[Task prompt] Every line from the start of the records below to the line containing "Task: Click the MACD (12, 26, close) legend" should be retyped exactly, that line included, and no others.

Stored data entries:
::::

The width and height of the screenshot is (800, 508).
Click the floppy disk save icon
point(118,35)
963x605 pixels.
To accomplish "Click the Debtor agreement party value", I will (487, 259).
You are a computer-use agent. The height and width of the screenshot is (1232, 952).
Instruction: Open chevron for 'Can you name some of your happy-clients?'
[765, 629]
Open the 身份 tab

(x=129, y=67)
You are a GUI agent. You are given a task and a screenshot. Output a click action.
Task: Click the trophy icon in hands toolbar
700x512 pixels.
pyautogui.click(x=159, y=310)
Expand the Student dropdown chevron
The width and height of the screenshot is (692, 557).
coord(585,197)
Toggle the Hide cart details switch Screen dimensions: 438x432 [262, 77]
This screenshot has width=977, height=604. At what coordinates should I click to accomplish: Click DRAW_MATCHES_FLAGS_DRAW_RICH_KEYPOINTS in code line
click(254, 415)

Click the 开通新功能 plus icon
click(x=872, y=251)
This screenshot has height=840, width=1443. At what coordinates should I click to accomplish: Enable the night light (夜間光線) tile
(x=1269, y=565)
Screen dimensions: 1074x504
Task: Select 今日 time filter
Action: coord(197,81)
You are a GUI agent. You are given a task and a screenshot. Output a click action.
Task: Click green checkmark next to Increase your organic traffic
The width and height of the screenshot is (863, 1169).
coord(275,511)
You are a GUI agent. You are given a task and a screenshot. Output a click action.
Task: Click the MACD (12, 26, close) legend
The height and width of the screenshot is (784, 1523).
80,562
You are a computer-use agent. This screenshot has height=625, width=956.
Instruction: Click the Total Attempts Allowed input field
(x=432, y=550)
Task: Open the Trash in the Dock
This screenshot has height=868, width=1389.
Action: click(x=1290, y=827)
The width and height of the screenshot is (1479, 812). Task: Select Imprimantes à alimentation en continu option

::::

[Answer section]
The width and height of the screenshot is (800, 508).
Click the floppy disk save icon
point(118,35)
963x605 pixels.
To accomplish "Click the Debtor agreement party value", I will (487, 259).
You are a computer-use agent. The height and width of the screenshot is (1232, 952).
Instruction: Open chevron for 'Can you name some of your happy-clients?'
[765, 629]
Open the 身份 tab

(x=129, y=67)
You are a GUI agent. You are given a task and a screenshot. Output a click action.
Task: Click the trophy icon in hands toolbar
700x512 pixels.
pyautogui.click(x=159, y=310)
Expand the Student dropdown chevron
The width and height of the screenshot is (692, 557).
coord(585,197)
Toggle the Hide cart details switch Screen dimensions: 438x432 [262, 77]
This screenshot has width=977, height=604. At what coordinates should I click to accomplish: Click DRAW_MATCHES_FLAGS_DRAW_RICH_KEYPOINTS in code line
click(254, 415)

Click the 开通新功能 plus icon
click(x=872, y=251)
This screenshot has height=840, width=1443. At what coordinates should I click to accomplish: Enable the night light (夜間光線) tile
(x=1269, y=565)
Screen dimensions: 1074x504
Task: Select 今日 time filter
Action: coord(197,81)
You are a GUI agent. You are given a task and a screenshot. Output a click action.
Task: Click green checkmark next to Increase your organic traffic
The width and height of the screenshot is (863, 1169).
coord(275,511)
You are a GUI agent. You are given a task and a screenshot. Output a click action.
Task: Click the MACD (12, 26, close) legend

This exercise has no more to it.